慣れっこのマリーとは違い、リゼは驚愕に目を見開いている。
「……悪いわね」
ノワールに向かってボソッと呟くと、なんて事ない顔でノワールが、やっと少しだけ笑った。
「当然の判断だよ。僕は大丈夫。
テレーゼを信じているからね」
そのノワールの隣で、キティもノワールの手を強く握ったまま、力強く頷いた。
「私もっ!テレーゼお姉様を信じていますっ!」
真っ直ぐな緑の瞳。
やはりこの兄妹はよく似ている。
私だって2人の信じる人間を手放しで信じてやりたい。
件の令嬢が、本当にこの2人が信じている令嬢では無い事を、後は祈るしか無かった。
「じゃ、マリー、リゼ、貴女達が聞いた話をリストにしておきたいから、出来るだけ細かく話を聞かせて。
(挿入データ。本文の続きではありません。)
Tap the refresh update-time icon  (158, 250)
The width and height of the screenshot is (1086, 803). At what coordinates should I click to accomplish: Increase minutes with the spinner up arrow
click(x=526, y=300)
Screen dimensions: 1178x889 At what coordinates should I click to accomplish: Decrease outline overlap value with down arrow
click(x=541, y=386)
作成出来たら直ぐに、調査に向かったエリクエリーにも共有するわ」
そこから、マリーとリゼに話を聞き、出来るだけ細かいリストを作った。
リゼの知っている被害者は1人だけだが。
マリーの方はなかなかの人数になった。
それもその筈だ、婚約者のいる男を狙っているのなら、被害を受けるのはその2人だけでは済まない。
婚約はお互いの家同士で結ぶもの。
それによって生まれる筈だった利益にさえ亀裂が入るのだ。
そこに関わっている人間は、大なり小なり不利益をこうじる。
家紋同士の婚約を簡単に破棄出来ないのは、そういう事情もある。
それを意図的に起こしているとしたら、件のエクルース伯爵令嬢は、稀代の悪女か、ただの根性のねじ曲がった阿呆か。
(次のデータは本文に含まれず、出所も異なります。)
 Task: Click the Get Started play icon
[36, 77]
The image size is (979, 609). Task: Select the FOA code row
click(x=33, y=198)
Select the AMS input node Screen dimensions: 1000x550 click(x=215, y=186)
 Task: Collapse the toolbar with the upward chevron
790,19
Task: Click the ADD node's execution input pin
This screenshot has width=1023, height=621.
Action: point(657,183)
もしも依頼を受けて仕事としてやっているとしたら、これもこれで大ごとになる。
高位貴族である伯爵家の令嬢が、真っ黒な商売に手を出している事になるのだから……。
どちらにしても、事は慎重に進めるべきだ。
出来上がったリストは直ぐさまエリクエリーと共有した。
これで後は2人からの連絡を待つだけ。
私達は、王宮の馬車でマリーとリゼをそれぞれの邸に送り届ける事にして、馬車まで2人を見送った。
2人を乗せた馬車が走り去ったのを見届けてから、私は密かに溜息を吐いた。
エリクエリーの事だから、数日とかからず調査を終えてくるだろう。
それがどんな結果になったとしても、ノワールに受け止めさせなければいけない……。
ノワールの氷魔法……強力なんだよなぁ。
どうしてもヤバい時は、師匠に遠慮無くSOSを送ろうと、密かに心に決めていた……。